The last thing I wanted to talk about is the presentation, which I found surprisingly good despite the fact I’m generally not a fan of anime stuff. The visuals have the same goth parody look as the other Disgaea games but look particularly sharp on the VITA’s OLED screen. The sprites are a little jaggy but they’re not too bad and the sharpness of the portraits and bombast of the action make up for it. The music is something that really stuck out to me though; you normally expect either horrid screechy intelligible J-Pop or generic light metal that somehow makes guitar shredding bland from games like this but instead it gives you something more interesting. The music is an odd mix of a slower, off-kilter, Enka style stuff mixed with ballad-esque bad ’80s anime style intro music. It’s unique compared to any other game but it suits Disgaea perfectly and really helps set it apart and actually made me want to play with the volume on.

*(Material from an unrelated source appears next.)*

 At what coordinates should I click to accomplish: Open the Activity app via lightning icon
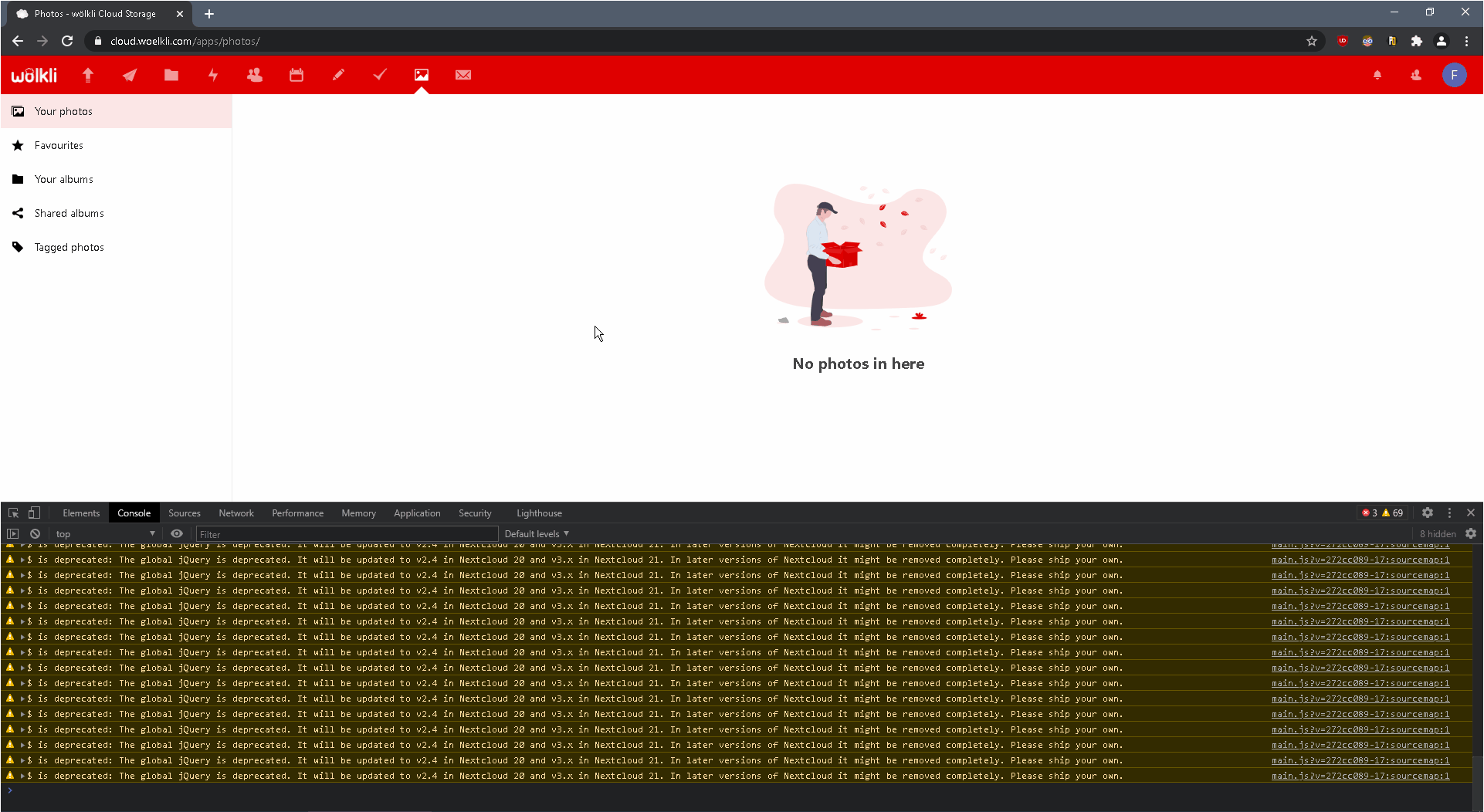click(213, 75)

Put simply this is a great purchase for all you VITA owners out there looking for a good RPG that works well on the go. At $40 it may seem a little pricey but it comes with all the content of the original, plus all the DLC that came out for it, and a few minor additions special to the VITA. This is a great way to play what I consider to be one of the best entries in the Disgaea series, and honestly it’s the exact kind of title the VITA needs right now. It’s something substantial that you’ll be able to sink your teeth into and what with the small amount of games actually coming out for the VITA after its launch, I’m willing to bet all you VITA owners are looking for something new to play by now. As such I’m happy to give Disgaea 3: Absence of Justice (VITA Edition) a 5 out of 5 stars. Were there more competition in the RPG field on this system, it might be a different story, but as it stands this game is king of the VITA’s current role-playing hill and a totally worthwhile buy for VITA owners who don’t mind some silly in their fun.